1930’lu yıllarda futbol çevrelerinde Galatasaray Kulübü’nün genç oyuncularından Nikola Büyükvafiadis’in gerçek ismini bilen hemen hemen yoktu. O, kısa boyundan ötürü ‘Boduri’ diye çağrılırdı. Galatasaray’ın sembol isimlerinden Leblebi Mehmet de sanıldığı gibi çok gol attığından değil; ufak tefekliğinden dolayı ömürlük lakabına mazhar olanlardan. Lakabını bir onur nişanesi addeden futbolcu, Pınar olan soyadını bir süre sonra Leblebi olarak değiştirecekti. Tıpkı farklı zamanlarda aynı formayı terlettiği Cici Necdet’in Kayral’ı bırakıp Cici soyadını alması gibi…
Soyadı olmasalar bile kuşaktan kuşağa taşınan başka futbolcu lakapları da var. ‘Taka’ bunlardan biri. 1930’lu yıllarda Trabzon İdmanocağı’nda top koşturan Naci Bastoncu İstanbul’a taşınıp Fenerbahçe’de oynamaya başladıktan sonra Karadenizli oluşuna binaen ‘Taka’ lakabıyla anılmaya başlamıştı. Oğlu Mehmet Bastoncu da bugün Fenerbahçe camiasında ‘Taka Mehmet’ olarak biliniyor.

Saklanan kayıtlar

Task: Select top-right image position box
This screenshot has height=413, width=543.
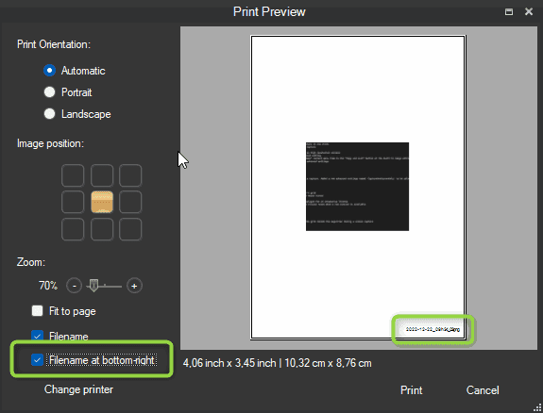Action: [130, 175]
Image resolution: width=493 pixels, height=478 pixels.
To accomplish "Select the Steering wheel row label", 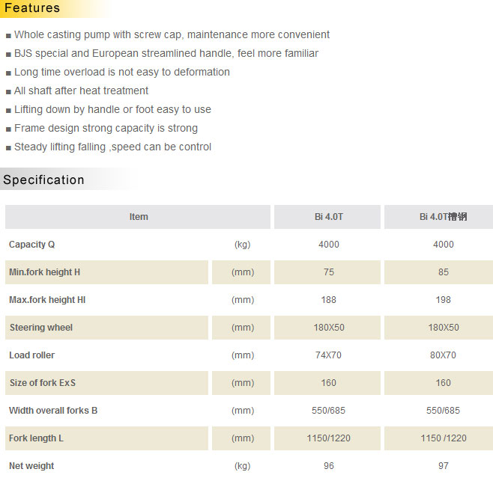I will coord(41,328).
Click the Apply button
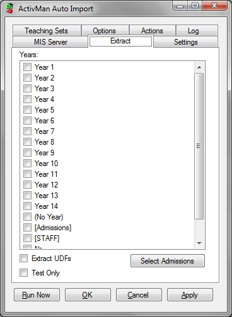This screenshot has width=232, height=317. point(190,295)
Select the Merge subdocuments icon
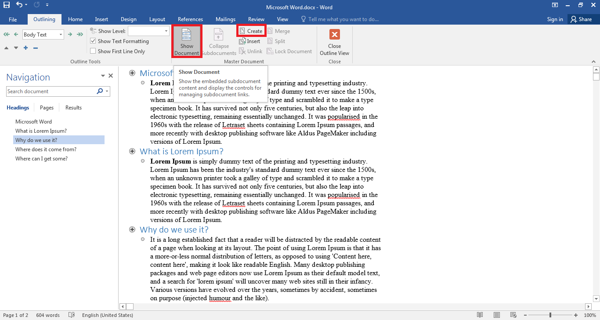Image resolution: width=600 pixels, height=320 pixels. [x=279, y=31]
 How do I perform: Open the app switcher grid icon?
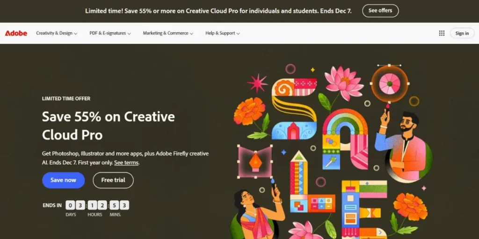(442, 33)
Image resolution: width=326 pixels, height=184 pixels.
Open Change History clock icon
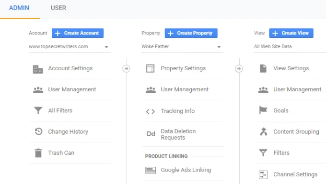38,131
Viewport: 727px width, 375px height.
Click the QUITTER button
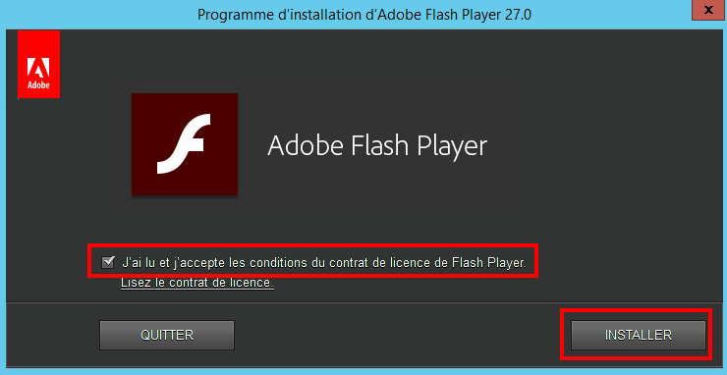167,335
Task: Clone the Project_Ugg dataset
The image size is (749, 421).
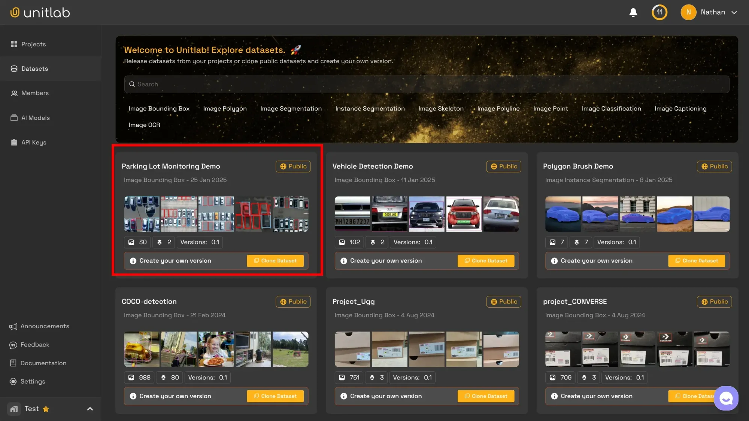Action: click(x=486, y=396)
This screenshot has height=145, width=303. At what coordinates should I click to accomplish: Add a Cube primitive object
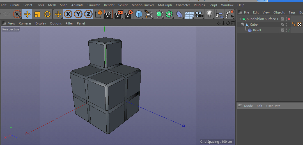139,14
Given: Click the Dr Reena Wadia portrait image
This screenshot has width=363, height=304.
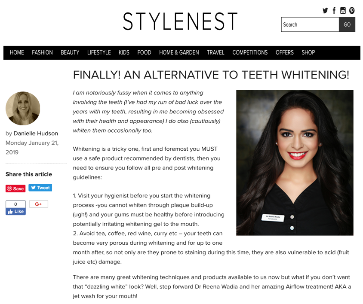Looking at the screenshot, I should point(295,163).
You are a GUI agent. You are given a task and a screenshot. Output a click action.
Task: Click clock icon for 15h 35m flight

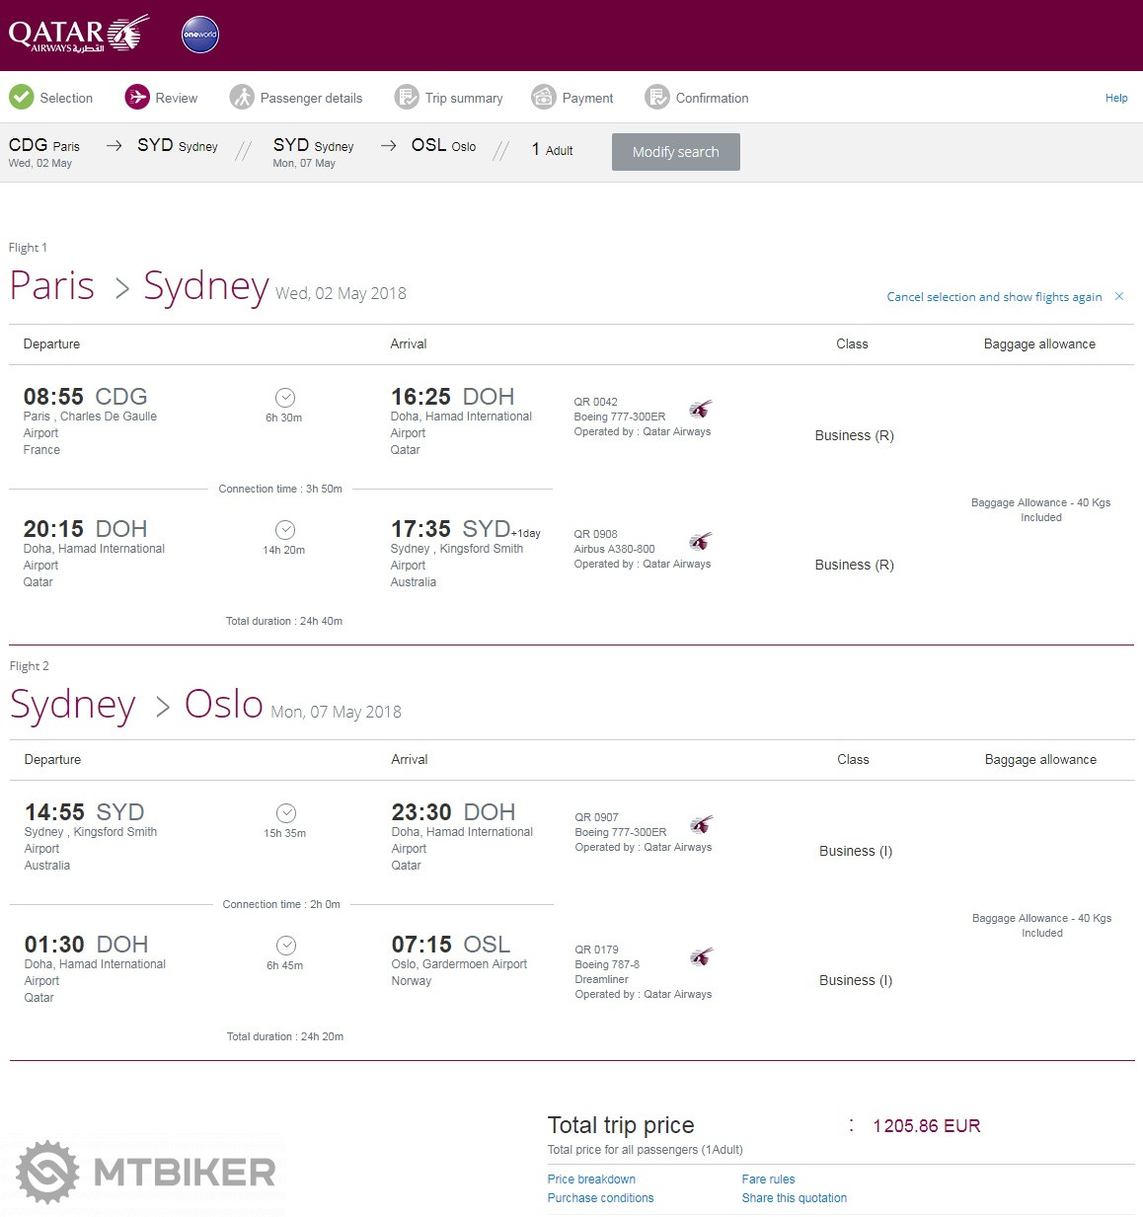click(286, 813)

(Verilen talimat A) Satırlarda "Viewport: 727px width, 375px height." ifadesini içeren satırdan son satıra kadar, her ikisi de dahil olmak üzere, "button" kelimesini "control" ile değiştirerek bu satırları yeniden yazınız. Resimlere cevapta yer vermeyiniz.
(Verilen talimat B) Futbolcu lakaplarını anlatan metni kaldığı yerden devam ettiriniz.

(Alıştırma çıktısı A)
Viewport: 727px width, 375px height.
Click the QUITTER control
167,335
Task: Clone the Project_Ugg dataset
The image size is (749, 421).
Action: click(x=486, y=396)
This screenshot has height=145, width=303. At what coordinates should I click to accomplish: Add a Cube primitive object
139,14
Given: Click the Dr Reena Wadia portrait image
This screenshot has width=363, height=304.
Looking at the screenshot, I should point(295,163).
You are a GUI agent. You are given a task and a screenshot. Output a click action.
Task: Click clock icon for 15h 35m flight

click(286, 813)

(Alıştırma çıktısı B)
‘Taka’ gibi bir baba-oğul mirası değil Coşkun Şahinkaya’nın ‘Gabak’ lakabı. Yine aile içi ‘devralınanlardan’… Altmışlı yıllarda Ankaragücü ve Trabzonspor’da forma giyen futbolcunun namı kardeşinden geliyor: “Yılmaz lisedeyken saçlarını briyantinle geriye tarayıp yapıştırırdı. Bir gün hocası ‘Düzeltme saçlarını’ demiş. O da gitmiş, sıfıra vurdurmuş. Sonra ‘Gabak’ lakabını aldı. O Amerika’ya gidince de bana kaldı bu lakap.”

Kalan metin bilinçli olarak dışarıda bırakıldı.